So. Ever wondered what happened to Ultraviolet's Kirsty? Maybe she spent too much time with Jacob in that darkened flat, only going out at night.... Whatever happened, she's now sharp-toothed and long-nailed, and when she scratches herself, bleeds black. Well, Jacob was a journalist. She also wants to tear open our Gwen on her wedding day.

Enough of this thin backreferencing to ten-year-old shows. Why bother when you can go back thirty-odd. Rhys's mam is Sandra! Yes, that Sandra - the one on the right. Which means his gran ought to be Mollie Sugden; but that would be too arch even for this series.

I liked this one, despite the hopeless tension-discarding moment late on where Gwen is thoughtlessly left on her own by her colleagues and almost-husband and nearly gets torn into by the shape-shifter, pretending to be a more rapacious than normal Jack. Was this meant to be the Jack of Gwen's secret desires? If so, it was another sign that this series desperately needs more time, both on and off screen, to really work out its identity and the arcs of the characters. Owen and Tosh seemed more distant from each other than they were in A Day in the Death, for example. More progress was evident in Jack/Ianto, leading up to the dance at the end, though the fragility of the relationship was stressed throughout.

I can just about allow for Gwen telling her parents that she was pregnant; she was in a state of panic and trying to pretend that everything was normal, and her parents don't know about Torchwood - presumably because they are from Swansea, as everyone in Cardiff seems to know who they are. While I've complained about the series' weaknesses popping up, this episode knows how to deal with them - Ianto pursues one of Gwen's hen night friends to stop her revealing that there is an alien on the loose with a taste for raw flesh, but doesn't reach her in time, leaving him to report that the situation is 'uncontained' as she screams to the wedding congregation that Merfyn has been murdered! Quite brilliant in its way. I see that the scene where Tosh brings the wedding dress to Gwen, who burbles on about how Tosh will get married one day, is coming in for criticism, but I've met brides in real life saying the same sort of thing to every single woman with whom they come into contact, so it was all too credible.

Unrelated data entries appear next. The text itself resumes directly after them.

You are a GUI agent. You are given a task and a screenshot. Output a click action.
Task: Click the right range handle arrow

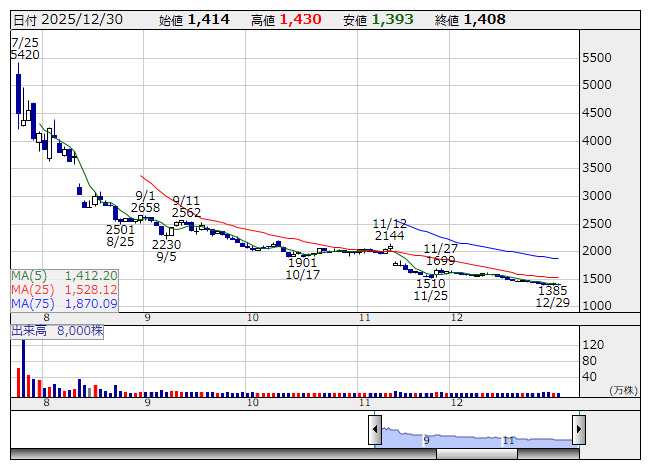(x=578, y=430)
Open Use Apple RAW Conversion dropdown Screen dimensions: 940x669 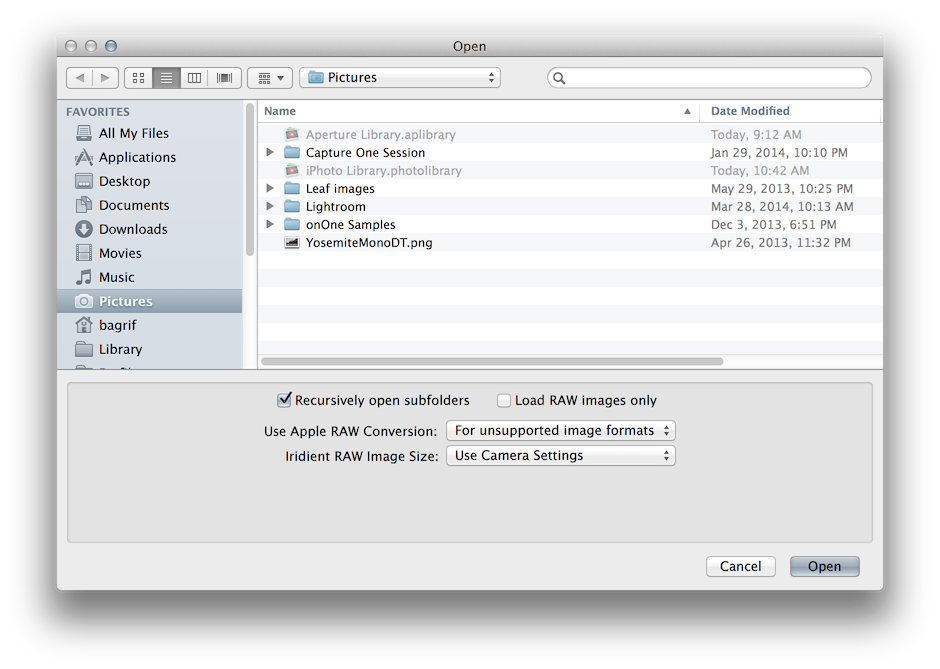561,431
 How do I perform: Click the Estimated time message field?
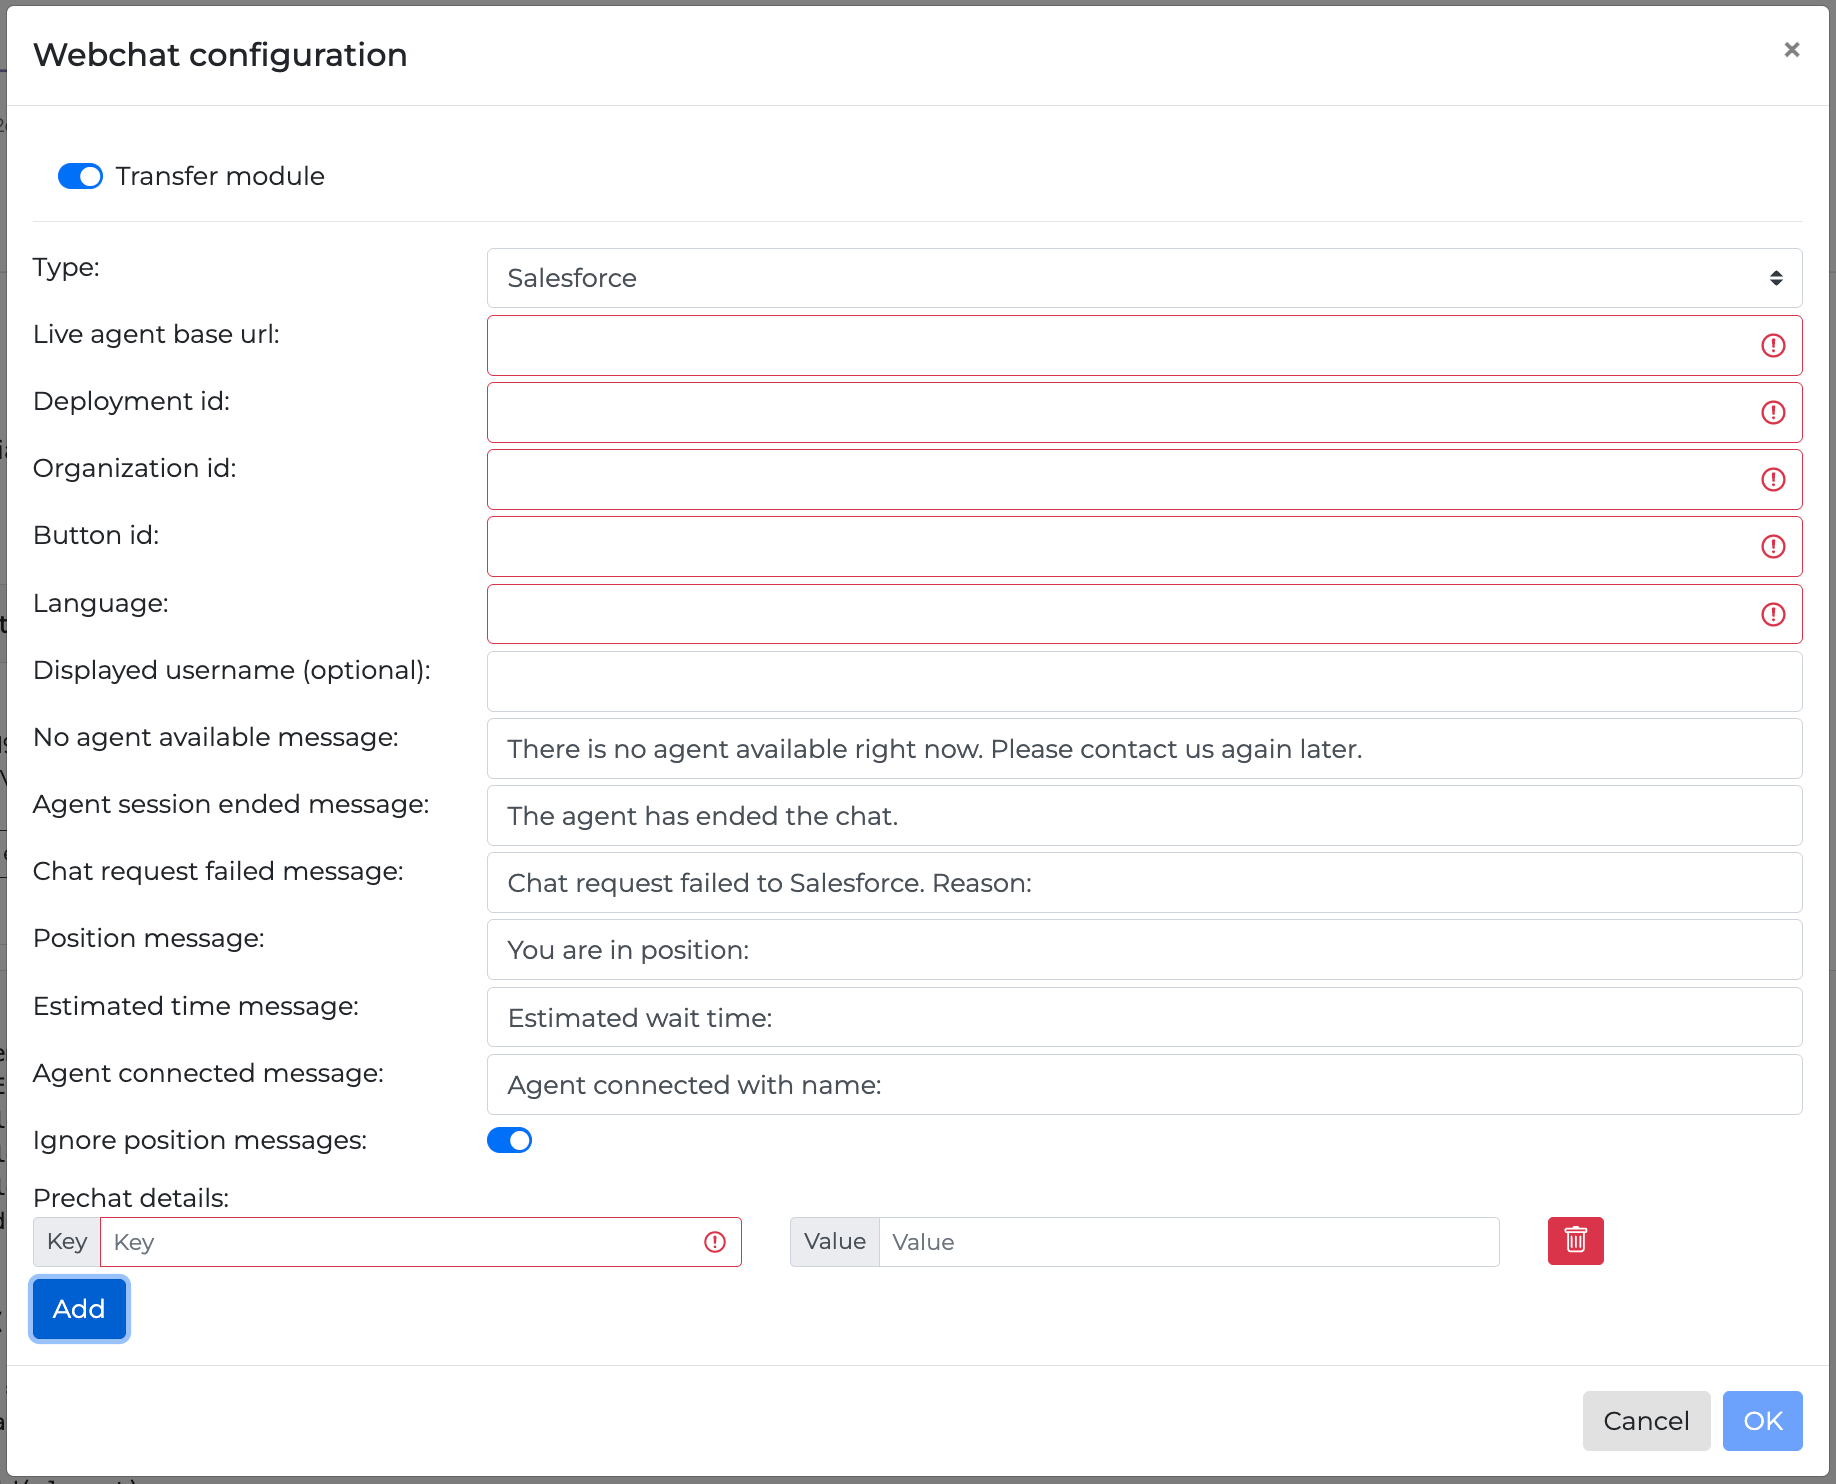[x=1143, y=1018]
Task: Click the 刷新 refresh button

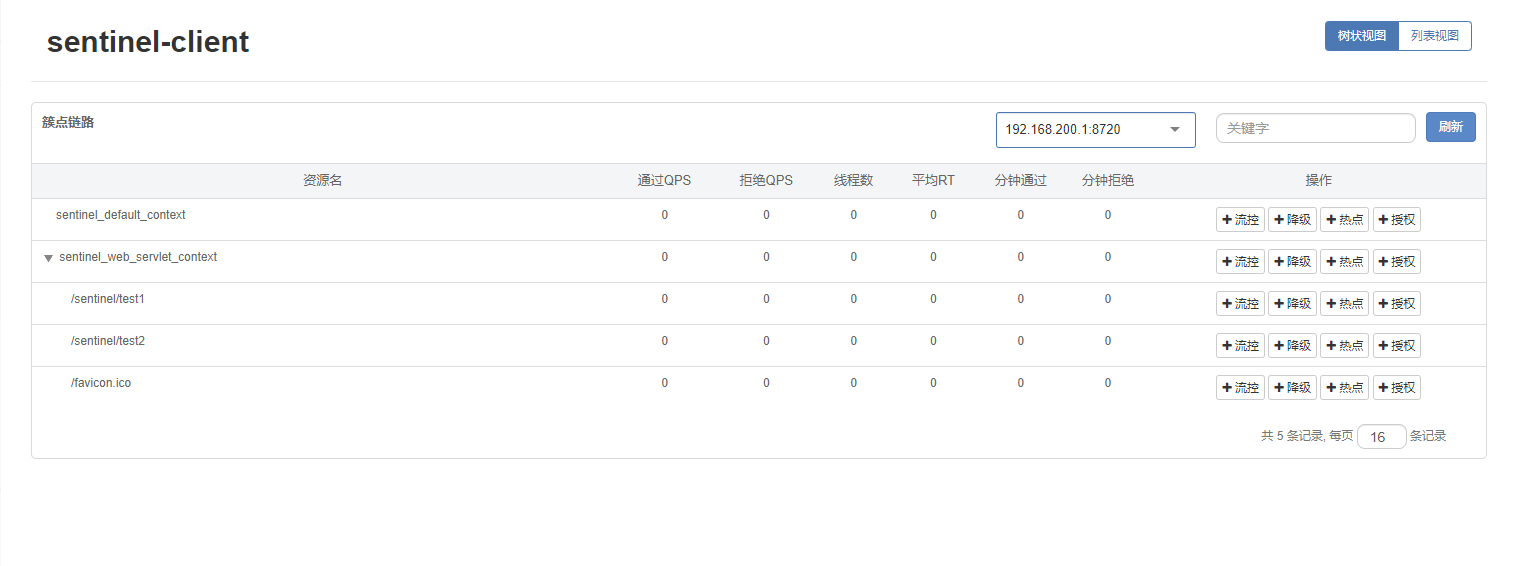Action: tap(1450, 127)
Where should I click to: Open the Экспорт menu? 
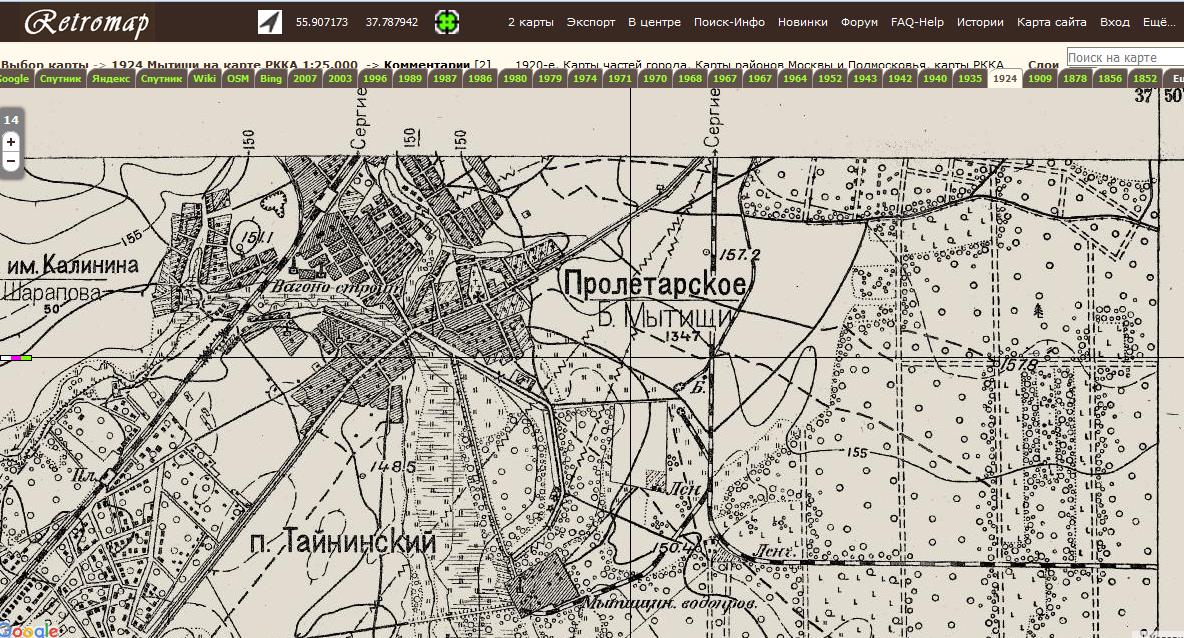pos(591,22)
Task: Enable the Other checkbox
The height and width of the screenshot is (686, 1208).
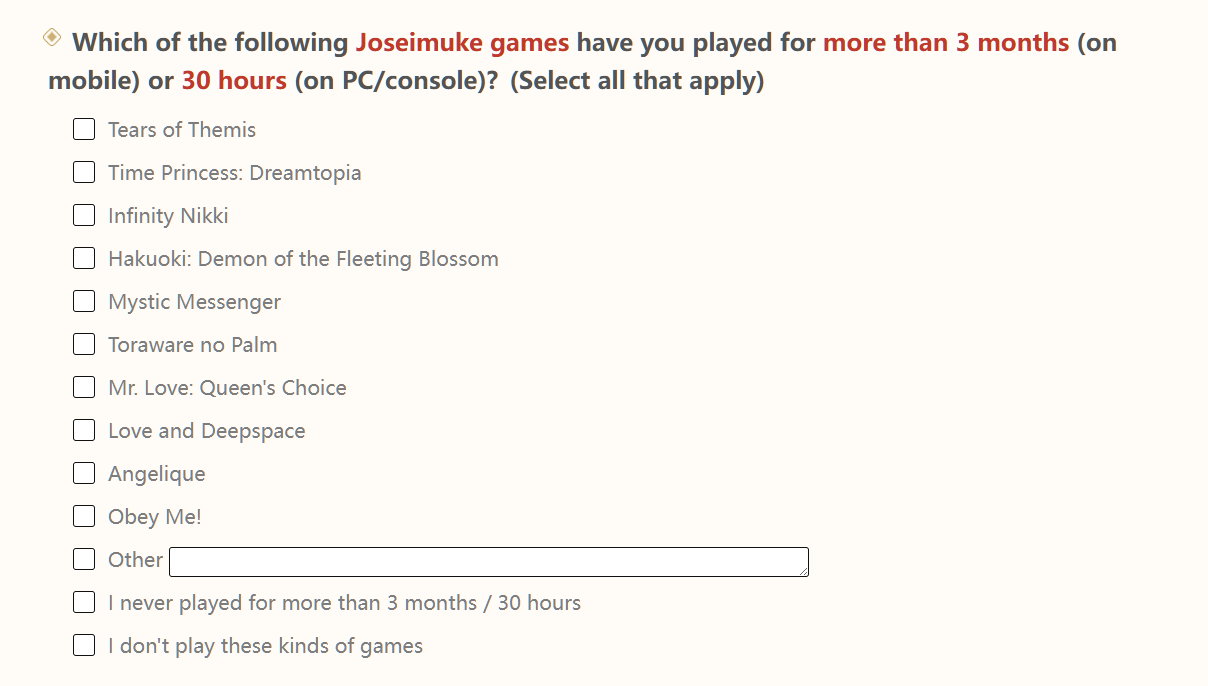Action: [x=84, y=559]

There were all sorts of bizarre references - the cornering of Rhys and Gwen in a barn, hay strewn everywhere, made me wonder if this was another biblical reference, but Rhys's assault on the mother-impersonating monster with a chainsaw suggested another genre entirely, as Jack's dialogue confirmed. A pity that Rhys didn't kill the alien himself, but the power running out on the chainsaw at the wrong moment perhaps confirms that he is now part of the team, as it's the sort of mishap that seems to happen to Torchwood all the time.

There was much that was funny - Gwen's father deciding after his daughter has told him about Torchwood that she is suffering from extreme stress, and the controlled over-the-topness of the two mothers from hell, plus the discussion by the hen night girls of Gwen's pregnancy, and their decision - entirely plausible - that they must have been even more tanked up by the time Gwen arrived than they thought. A lot of this turned out to have more resonance, though. Gwen's father's realisation that everything she had told him was true, as Jack and Tosh, two science fantasy archetypes, launch themselves through the remains of a plate glass window in the pursuit of a smartly dressed woman with bad teeth, brought us back, like a lot of this episode, to the original format of someone from a humdrum career plunged into the extraordinary. Rhys takes up the singularity scalpel to defend ordinariness, to destroy the alien in Gwen, to take his wife back. It's underplayed beneath all the shouting, but to Rhys, Jack might as well have been Gwen's attacker - effectively her rapist. I think that the script's intention, in having Rhys push away the offered champagne and retcon cocktail, was to emphasise Rhys's control, that he is now on top of Gwen's job and knows how to handle it. The days of panic are over; but let's see if future episodes carry this through.

The musings in the Torchwoodmobile, too, emphasised the distance between Torchwood and the outside world. We are led to believe that Jack doesn't understand weddings (though the final reveal provided counter-evidence), or the current fashion for holding them in country houses or hotels; Owen and Ianto are hardly spokesmen for the mundane. The fact is, though, Torchwood are better company - given the choice of the hen night pals, or the increasingly-confident Tosh, there's no contest. I loved Tosh's put-downs to Banana.

Gwen wins, though - she gets her husband and her honeymoon and can put Jack and the rest in their place. In this show, Swansea girls have the lippiest lips you ever saw, and beat all the rest.